# Problem statement
Starting at the top of the entries below, set down every line exactly, please, until you reach the line with "About [tab] (105, 1260)", which is included too.

Stored dataset items:
-----

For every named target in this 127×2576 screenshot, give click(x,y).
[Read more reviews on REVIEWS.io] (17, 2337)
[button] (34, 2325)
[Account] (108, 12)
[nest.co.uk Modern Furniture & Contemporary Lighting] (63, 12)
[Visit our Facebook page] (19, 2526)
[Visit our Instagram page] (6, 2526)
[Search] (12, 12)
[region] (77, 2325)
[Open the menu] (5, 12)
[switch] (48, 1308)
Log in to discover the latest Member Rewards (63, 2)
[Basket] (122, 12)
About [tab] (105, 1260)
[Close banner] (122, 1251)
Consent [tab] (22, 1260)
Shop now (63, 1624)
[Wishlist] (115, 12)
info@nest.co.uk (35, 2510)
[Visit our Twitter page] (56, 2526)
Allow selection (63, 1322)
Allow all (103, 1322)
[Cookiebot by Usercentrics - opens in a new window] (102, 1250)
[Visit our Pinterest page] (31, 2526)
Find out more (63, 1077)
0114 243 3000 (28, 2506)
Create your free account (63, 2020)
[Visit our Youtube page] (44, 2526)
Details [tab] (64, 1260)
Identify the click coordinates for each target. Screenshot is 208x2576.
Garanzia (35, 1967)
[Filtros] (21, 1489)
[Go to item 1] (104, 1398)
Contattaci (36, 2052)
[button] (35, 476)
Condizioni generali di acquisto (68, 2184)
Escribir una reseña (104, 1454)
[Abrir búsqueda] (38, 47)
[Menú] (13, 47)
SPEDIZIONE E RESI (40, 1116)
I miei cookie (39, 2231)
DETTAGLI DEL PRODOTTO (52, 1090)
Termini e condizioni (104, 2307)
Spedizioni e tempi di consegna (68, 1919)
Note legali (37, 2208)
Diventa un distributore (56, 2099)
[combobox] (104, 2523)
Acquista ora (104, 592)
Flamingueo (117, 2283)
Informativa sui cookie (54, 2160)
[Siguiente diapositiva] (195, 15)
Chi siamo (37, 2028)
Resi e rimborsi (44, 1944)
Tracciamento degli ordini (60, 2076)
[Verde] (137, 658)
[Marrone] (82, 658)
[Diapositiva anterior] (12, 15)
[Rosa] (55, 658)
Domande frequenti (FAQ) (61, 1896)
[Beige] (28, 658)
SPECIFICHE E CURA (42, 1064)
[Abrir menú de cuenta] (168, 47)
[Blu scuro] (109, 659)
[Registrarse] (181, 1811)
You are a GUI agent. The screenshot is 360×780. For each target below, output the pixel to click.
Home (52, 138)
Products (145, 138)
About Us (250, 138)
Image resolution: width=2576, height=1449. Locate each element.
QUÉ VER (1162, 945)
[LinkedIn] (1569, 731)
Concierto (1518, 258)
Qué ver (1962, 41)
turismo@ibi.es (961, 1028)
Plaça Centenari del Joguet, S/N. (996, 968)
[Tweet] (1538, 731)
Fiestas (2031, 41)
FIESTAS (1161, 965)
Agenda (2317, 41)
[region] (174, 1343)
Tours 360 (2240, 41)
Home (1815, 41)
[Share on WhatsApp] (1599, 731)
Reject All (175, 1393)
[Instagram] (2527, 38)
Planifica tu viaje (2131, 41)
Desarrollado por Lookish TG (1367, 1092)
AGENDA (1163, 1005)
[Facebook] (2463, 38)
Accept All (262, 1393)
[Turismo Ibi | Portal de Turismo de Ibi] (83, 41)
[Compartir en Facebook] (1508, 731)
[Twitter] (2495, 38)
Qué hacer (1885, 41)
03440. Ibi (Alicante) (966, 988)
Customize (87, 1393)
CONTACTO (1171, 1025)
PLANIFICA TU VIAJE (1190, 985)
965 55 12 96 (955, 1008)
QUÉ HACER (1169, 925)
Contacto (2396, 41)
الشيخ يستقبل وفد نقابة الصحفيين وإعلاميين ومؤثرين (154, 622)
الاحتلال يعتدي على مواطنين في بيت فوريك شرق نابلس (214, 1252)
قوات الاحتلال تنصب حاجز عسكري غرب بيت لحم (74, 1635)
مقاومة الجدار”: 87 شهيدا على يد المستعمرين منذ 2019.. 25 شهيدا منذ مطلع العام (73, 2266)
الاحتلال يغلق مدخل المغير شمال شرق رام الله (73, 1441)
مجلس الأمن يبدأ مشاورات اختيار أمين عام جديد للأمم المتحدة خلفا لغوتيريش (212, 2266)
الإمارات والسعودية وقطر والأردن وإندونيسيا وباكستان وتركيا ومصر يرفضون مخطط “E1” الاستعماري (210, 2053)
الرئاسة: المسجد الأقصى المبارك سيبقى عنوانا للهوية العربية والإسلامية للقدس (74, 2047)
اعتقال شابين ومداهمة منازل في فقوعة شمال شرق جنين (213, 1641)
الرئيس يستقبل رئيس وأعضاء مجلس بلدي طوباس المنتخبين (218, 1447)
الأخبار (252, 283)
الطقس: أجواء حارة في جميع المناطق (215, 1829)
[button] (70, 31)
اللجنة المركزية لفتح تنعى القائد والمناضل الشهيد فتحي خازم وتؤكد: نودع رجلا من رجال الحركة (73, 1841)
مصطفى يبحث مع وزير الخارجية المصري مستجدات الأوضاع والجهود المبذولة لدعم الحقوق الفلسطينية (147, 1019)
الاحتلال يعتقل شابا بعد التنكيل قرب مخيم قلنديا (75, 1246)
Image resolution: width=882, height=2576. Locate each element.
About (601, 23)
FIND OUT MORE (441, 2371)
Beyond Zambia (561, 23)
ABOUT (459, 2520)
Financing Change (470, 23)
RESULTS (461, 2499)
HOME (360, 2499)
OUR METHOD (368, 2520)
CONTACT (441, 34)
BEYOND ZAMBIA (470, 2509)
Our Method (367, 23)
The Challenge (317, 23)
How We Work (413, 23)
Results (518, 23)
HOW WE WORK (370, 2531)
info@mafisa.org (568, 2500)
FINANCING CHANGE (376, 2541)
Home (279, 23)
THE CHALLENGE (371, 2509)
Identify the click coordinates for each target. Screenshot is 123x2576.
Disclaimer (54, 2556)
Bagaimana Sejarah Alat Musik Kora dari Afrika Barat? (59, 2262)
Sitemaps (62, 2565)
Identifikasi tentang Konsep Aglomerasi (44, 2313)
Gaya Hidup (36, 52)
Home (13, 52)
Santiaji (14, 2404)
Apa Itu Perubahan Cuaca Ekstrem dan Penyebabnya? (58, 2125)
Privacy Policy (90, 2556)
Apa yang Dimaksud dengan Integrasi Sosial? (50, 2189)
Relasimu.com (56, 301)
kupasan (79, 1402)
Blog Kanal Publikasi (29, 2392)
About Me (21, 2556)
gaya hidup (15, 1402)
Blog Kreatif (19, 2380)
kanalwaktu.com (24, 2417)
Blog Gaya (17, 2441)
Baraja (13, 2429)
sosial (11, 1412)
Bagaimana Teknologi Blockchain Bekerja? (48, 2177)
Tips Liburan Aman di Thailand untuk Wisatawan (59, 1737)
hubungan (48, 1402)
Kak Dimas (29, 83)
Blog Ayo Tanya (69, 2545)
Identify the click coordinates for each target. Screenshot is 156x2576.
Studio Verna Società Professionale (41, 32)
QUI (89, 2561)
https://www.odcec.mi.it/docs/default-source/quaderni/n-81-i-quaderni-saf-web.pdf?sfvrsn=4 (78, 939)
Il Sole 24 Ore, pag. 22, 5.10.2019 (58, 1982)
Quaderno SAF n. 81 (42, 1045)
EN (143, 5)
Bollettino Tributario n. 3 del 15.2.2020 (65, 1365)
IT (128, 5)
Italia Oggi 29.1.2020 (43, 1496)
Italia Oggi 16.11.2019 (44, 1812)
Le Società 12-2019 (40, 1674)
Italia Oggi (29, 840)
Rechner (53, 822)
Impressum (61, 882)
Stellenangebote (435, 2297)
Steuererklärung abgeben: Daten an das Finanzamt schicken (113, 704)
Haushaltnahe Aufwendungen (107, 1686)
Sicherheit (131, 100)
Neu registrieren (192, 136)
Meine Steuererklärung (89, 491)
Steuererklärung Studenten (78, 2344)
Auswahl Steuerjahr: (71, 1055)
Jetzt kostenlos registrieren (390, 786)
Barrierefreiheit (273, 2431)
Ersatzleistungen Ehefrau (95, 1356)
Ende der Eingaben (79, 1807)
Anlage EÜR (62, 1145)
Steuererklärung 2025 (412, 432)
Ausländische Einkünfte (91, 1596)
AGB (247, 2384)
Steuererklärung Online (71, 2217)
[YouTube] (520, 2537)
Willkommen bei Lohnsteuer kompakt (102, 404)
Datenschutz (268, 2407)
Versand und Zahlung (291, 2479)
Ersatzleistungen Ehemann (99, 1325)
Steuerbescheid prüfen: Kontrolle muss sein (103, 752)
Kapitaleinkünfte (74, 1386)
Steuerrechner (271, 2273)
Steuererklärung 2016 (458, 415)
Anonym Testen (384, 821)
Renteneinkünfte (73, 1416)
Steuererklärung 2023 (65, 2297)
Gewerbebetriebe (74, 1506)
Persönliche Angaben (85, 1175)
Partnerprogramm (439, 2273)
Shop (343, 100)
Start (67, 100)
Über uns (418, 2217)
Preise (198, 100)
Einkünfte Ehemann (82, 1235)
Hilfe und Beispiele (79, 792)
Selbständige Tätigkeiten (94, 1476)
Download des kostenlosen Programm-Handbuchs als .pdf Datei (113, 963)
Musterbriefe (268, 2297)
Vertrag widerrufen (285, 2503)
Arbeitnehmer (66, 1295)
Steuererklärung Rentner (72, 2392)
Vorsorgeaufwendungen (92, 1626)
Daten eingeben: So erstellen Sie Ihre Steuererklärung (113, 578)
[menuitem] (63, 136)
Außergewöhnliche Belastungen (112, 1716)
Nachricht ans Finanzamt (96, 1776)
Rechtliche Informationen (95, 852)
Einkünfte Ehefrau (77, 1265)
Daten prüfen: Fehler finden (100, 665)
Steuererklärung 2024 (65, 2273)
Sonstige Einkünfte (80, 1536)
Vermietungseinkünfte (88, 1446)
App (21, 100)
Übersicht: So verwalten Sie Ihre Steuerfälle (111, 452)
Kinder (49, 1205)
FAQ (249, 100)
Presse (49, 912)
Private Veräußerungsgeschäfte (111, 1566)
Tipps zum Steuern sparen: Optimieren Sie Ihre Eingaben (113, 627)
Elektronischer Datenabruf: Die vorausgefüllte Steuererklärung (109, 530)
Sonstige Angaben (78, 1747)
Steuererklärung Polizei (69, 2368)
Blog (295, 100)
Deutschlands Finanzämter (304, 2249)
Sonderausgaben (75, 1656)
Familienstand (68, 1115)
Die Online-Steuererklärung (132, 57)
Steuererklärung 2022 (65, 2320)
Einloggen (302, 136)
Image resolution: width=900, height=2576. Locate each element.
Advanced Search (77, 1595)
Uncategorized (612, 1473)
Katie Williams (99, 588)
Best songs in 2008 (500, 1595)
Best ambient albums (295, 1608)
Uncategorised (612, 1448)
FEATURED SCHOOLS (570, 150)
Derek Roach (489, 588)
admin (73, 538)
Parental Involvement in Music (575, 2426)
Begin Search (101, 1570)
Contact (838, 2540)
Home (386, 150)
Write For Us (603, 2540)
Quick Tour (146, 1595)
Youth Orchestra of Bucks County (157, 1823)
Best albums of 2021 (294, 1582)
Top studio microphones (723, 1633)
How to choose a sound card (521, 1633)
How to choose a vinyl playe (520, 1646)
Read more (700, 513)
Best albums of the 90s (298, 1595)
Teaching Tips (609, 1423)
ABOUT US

-----

# Answer to this task
For every named target in this 127×2576 screenshot, give click(x,y).
[Read more reviews on REVIEWS.io] (17, 2337)
[button] (34, 2325)
[Account] (108, 12)
[nest.co.uk Modern Furniture & Contemporary Lighting] (63, 12)
[Visit our Facebook page] (19, 2526)
[Visit our Instagram page] (6, 2526)
[Search] (12, 12)
[region] (77, 2325)
[Open the menu] (5, 12)
[switch] (48, 1308)
Log in to discover the latest Member Rewards (63, 2)
[Basket] (122, 12)
About [tab] (105, 1260)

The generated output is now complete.